The required response is the number of lines in the entries that include the word "данных", with nothing added.
── Excerpted data
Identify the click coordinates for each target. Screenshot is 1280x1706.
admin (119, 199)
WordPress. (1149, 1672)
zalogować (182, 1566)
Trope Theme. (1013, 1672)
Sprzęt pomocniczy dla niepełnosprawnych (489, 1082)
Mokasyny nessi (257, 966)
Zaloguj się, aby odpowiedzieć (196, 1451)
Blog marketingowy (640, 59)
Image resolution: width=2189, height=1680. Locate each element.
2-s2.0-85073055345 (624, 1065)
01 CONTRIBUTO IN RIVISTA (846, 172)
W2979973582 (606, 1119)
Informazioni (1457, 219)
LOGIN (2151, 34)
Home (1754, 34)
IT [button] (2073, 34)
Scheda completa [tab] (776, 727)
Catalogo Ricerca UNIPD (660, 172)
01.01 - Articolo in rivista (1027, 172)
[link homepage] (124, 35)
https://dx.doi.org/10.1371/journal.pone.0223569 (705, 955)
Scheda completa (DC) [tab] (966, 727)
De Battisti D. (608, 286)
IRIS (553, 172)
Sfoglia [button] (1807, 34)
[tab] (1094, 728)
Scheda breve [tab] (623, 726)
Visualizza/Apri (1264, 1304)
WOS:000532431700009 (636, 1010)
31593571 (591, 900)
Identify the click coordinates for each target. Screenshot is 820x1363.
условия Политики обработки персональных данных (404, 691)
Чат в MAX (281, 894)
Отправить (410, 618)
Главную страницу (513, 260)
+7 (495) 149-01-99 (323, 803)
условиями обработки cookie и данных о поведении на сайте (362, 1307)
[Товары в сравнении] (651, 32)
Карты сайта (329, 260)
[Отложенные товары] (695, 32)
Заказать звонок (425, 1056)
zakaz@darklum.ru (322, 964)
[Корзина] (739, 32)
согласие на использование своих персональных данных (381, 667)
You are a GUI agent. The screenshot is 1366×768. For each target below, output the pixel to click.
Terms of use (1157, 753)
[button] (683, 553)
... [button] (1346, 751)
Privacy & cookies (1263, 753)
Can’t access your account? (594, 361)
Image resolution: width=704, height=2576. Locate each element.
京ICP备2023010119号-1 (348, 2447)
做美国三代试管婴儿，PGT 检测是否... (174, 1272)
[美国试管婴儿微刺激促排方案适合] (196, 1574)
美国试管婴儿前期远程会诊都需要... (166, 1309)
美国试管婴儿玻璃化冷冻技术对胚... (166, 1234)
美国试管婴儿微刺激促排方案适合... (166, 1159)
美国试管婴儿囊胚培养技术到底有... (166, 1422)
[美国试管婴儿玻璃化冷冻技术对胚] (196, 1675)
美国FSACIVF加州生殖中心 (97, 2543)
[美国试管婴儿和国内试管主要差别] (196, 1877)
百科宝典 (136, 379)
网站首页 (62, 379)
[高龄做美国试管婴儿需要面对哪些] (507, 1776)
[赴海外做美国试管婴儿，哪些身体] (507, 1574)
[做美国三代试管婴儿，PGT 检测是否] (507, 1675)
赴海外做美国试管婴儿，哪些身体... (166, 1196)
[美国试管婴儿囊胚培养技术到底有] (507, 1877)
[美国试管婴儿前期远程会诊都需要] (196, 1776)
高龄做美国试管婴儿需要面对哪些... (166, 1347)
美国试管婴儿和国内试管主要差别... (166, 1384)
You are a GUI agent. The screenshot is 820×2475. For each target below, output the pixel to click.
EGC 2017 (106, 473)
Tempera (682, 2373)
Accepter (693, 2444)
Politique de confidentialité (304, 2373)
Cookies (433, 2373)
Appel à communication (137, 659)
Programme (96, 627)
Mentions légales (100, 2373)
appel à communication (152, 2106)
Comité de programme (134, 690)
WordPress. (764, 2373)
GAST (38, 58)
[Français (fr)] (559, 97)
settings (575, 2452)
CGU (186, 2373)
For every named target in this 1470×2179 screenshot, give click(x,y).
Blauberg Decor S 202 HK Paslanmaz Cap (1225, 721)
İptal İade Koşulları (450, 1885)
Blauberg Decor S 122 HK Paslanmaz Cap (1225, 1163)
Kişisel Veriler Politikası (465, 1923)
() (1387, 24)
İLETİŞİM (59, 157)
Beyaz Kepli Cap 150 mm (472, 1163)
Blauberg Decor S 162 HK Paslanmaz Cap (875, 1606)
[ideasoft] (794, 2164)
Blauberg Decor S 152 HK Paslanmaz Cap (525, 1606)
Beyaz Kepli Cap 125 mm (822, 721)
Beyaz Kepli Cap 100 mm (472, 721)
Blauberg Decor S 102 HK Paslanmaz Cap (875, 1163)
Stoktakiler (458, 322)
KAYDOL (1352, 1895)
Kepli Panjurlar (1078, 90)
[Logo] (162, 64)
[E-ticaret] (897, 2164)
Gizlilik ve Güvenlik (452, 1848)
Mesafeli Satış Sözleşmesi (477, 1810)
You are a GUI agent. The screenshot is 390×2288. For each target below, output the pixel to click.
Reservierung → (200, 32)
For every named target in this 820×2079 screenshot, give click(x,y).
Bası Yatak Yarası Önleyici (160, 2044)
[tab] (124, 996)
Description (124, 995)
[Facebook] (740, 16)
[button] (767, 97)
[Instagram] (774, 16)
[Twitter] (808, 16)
────
**Exercise answer:** 3